Saygıdeğer milletvekilleri, şimdi gelelim bugüne yani insanlığın tarihinde bu şerefli sayfada kendi vatanımız için gerçekçi bir katkı sunma isteğimize. Türkiye İnsan Hakları ve Eşitlik Kurumu Kanunu Tasarısı bu anlamda bizim için bir fırsattır. Bu fırsatı kendi geleceğimiz için çok iyi değerlendirmeliyiz ancak bu durum AK PARTİ'nin uzlaşmaz tavrı nedeniyle pek mümkün gözükmüyor. Bu eleştirimin sebepleri şunlardır: Paris İlkeleri, insan haklarının geliştirilmesi ve korunması için kurulan ulusal kurumları açıklar. Paris İlkeleri, ilgili kurumların hazırlık süreçlerine sivil toplumun katılımını zorunlu kılmaktadır. Sivil toplum örgütlerini bu alanda yapısal, işlevsel, mali açıdan bağımsızlık garantisi olarak görmektedir.

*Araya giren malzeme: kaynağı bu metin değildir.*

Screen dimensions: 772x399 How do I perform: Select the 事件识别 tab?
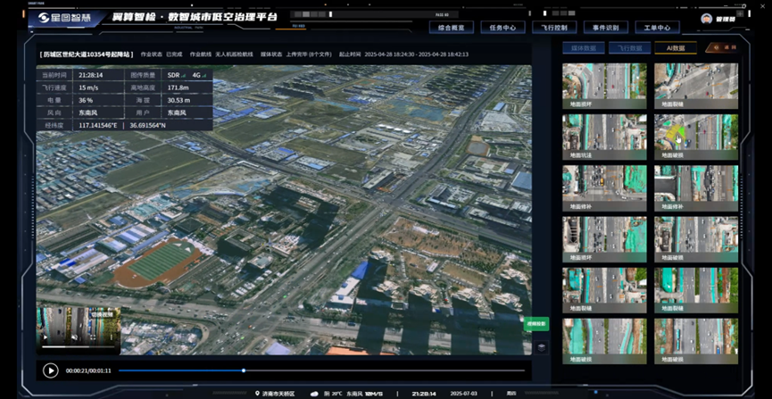click(x=605, y=28)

Oysa Hükûmet, bu kanun tasarısını hazırlarken çalışmalara sivil toplum kuruluşlarını dâhil etmemiştir. Bu sebeple, daha yolun başında kurulması öngörülen bu kurumun bağımsızlığını geçersiz kılmıştır. Yine, Paris İlkeleri açısından İnsan Hakları ve Eşitlik Kurumunun yasama, yürütme, yargı tarafından yapılan hak ihlallerine müdahaleci olması belirtilmiştir. Bu hak ihlallerinin giderilmesi konusunda koruyucu pozisyonu olmasının altını çizmiştir, oysa kanun tasarısında gözüken, bunun tam aksidir. Tasarıda bizlere sunulan, müdahale ve koruma yetkisi olmayan bir kurumdur.

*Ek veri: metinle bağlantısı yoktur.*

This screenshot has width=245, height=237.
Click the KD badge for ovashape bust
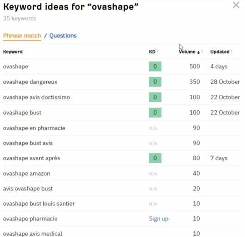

İşkence, en başta kamu otoritesini kötüye kullanmayı tarif eder. Birleşmiş Milletler İşkenceye Karşı Sözleşme uyarınca oluşturulan İşkenceyi Ulusal Önleme Merkezinin -yükümlülükleri için- içi boşaltılmış, Türkiye İnsan Hakları Kurumuna devredilmiştir. İşkence konusunda bunlar gösteriyor ki Avrupa Birliğiyle yapılan Kayseri pazarlığında göçmenlerin iadesi karşılığında vize muafiyetini elde etmek için Hükûmet tarafından bir kandırmaca politikası yürütülmektedir. Bizler, insan hakları konusunda vicdanımıza sığınarak ve vebal altında kalmamak için uyarılarımızı bugün de yarın da yapmaya devam edeceğiz. Bu kanunu görüşmekteki amacımız insanlığın hafızasına onur, şerefle kazınmış bir gün olarak eklemek istiyoruz. Bu kanunun kabul gününün çocuklarımızın ve insanlık ailesinin bizi şerefle hatırlayacağı bir gün olmasını diliyorum. Eğer AKP, bugünkü uzlaşmaz tavrını sürdürürse insan hakları ihlallerine bir yenisini daha ekleyecektir. Zira bugüne kadar yaşanan sokağa çıkma yasakları, faili meçhuller, nefret suçları, işkenceler, ifade özgürlüğü ve basın özgürlüğü kısıtlaması, toplantı, gösteri yürüyüşleri yasakları, örgütlenme haklarının ihlalleri, AKP'nin insan hakları konusunda ihmalden öte suçlu olduğunu açıkça göstermektedir.
Sürem bitti değerli arkadaşlar. Bu anlamda Paris Prensipleri altında attığımız imzaya ve... Bu kürsüden bütün vatandaşlarımızı, hepinizi saygıyla selamlıyorum.